Rezo por el cabo Dris Amar, asesinado el lunes en Ceuta, en el cementerio musulmán Sidi Embarek.PACO PUENTES

“¿Qué hacía la policía justo ahí?”, se pregunta hoy el hermano de Dris. No es el único. En El Príncipe y el resto de barriadas la desconfianza hacia la Policía es enorme. Más en los últimos meses, después de que se filtraran unos audios en los que se escucha a lo que presumiblemente es uno de los agentes que apareció en el garaje hablando con Tayena en tono cordial y de confianza, pidiendo y devolviendo favores.

“Hay gente intocable, a la que la policía ayuda y protege”, añade. La percepción no está solo en la calle. Un agente de la Guardia Civil se muestra contundente: “Habría que investigar a fondo lo que está haciendo la Policía en Ceuta. Hay un elevado nivel de corrupción”. El viernes, Nabila Soliman Ali, representante de Unidas Podemos en Ceuta, subió a sus redes sociales el hashtag #policíacorrupta.

La respuesta de la Policía Nacional busca devolver la cordura, y un mando explica: “Nosotros hablamos con todos, desde grandes narcos hasta chavales de bandas. Tenemos informadores y contactos, esto es algo habitual. Está todo supervisado y judicializado. Lo que pasa es que luego las cosas se descontextualizan y se malinterpretan. No vamos a parar hasta acabar con la violencia en El Príncipe”.

Los guetos

Es miércoles por la mañana. La primera casa de El Príncipe aparece tras la curva que da acceso al barrio. Justo enfrente de ella, un niño sentado en una silla de playa en mitad de la acera nos mira. No hay una sola hora del día en la que el barrio no esté vigilado.

Los Rosales y sobre todo El Príncipe se han convertido en una suerte de guetos. El segundo es un laberinto de callejuelas y casas amontonadas sobre una colina, estilo favela, controlado por las bandas donde se esconden chavales en busca y captura durante meses. El mismo Piolín vive hoy en estas calles.

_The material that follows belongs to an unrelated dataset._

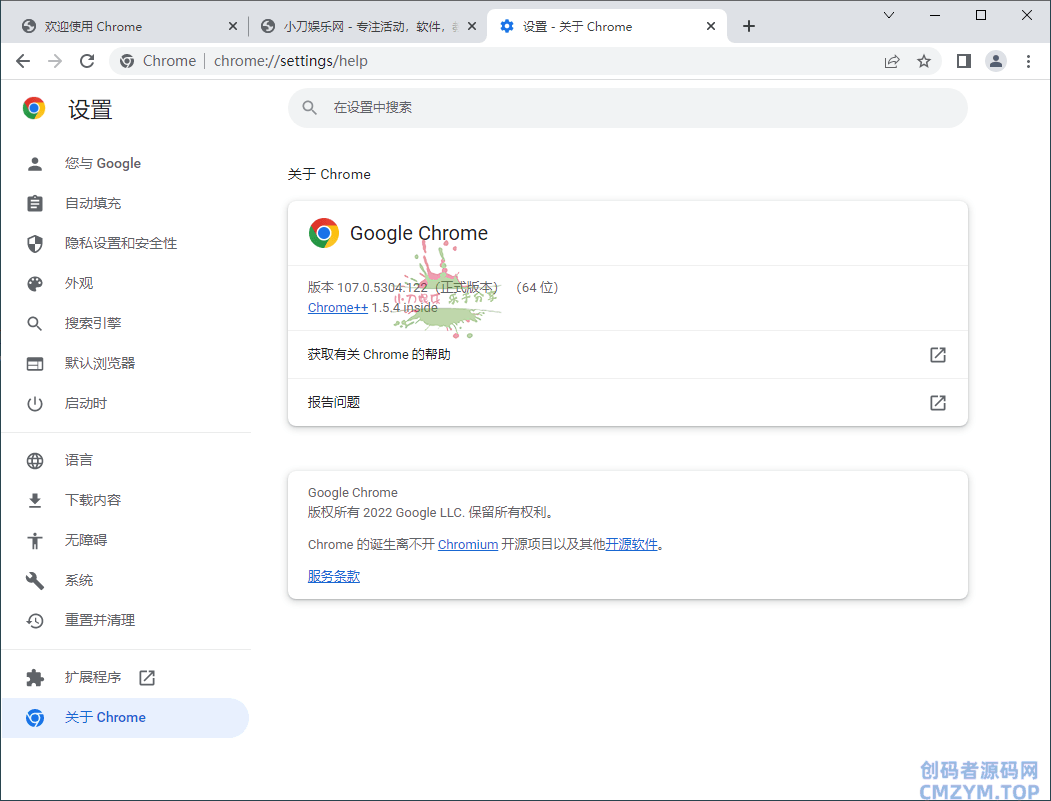Viewport: 1051px width, 801px height.
Task: Open the user profile avatar icon
Action: [x=996, y=61]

Las fachadas están gastadas, el asfalto envejecido, la basura acumulada. Los bomberos no suben al barrio sin escolta policial. Ha habido ambulancias que han rechazado acudir. El autobús urbano que cubre la ruta se desvía a partir de las siete de la tarde, cuando los accesos al barrio se bloquean con coches y motos. De todos, el problema más urgente ahora mismo de El Príncipe son las armas.

“Hay cientos de ellas”, explica el ex narcotraficante. “Vienen de Europa del Este y las meten desde la Península”. La Policía tiene constancia de la presencia de un arsenal casi de guerra. Las bandas poseen fusiles, varias Uzi, Kalashnikov y, sospechan, hasta granadas. La cultura de las armas es imparable. “Esto hace tiempo que se fue de las manos”, resume un vecino. Una pintada asoma en una pared del barrio: “No suministréis armas a menores”.

Los investigadores creen que, tras el asesinato de Dris, la banda de Tayena se está disolviendo. Huido de Ceuta e instalado en Algeciras, Tayena parece haberse quitado de en medio. El ex miembro de las bandas corrige: “Se están reorganizando. Y van a ir a por todos. Esto es una guerra y queda mucho por delante. Tayena es un informante de la Policía y entra y sale de Ceuta cuando le da la gana”. Mientras, Piolín y Laika siguen en El Príncipe, esperando.

Es en este contexto y si nada lo remedia en el que van a crecer los hijos de Dris, el inocente asesinado en el garaje. Su futuro es lo que más preocupa ahora a sus compañeros. Nada parece funcionar ante esta inédita guerra de bandas. En El Príncipe cuentan los días para el siguiente asesinato. “Son sanguinarios, hermano”, dice un vecino joven. “Les da todo igual. Son niños armados”.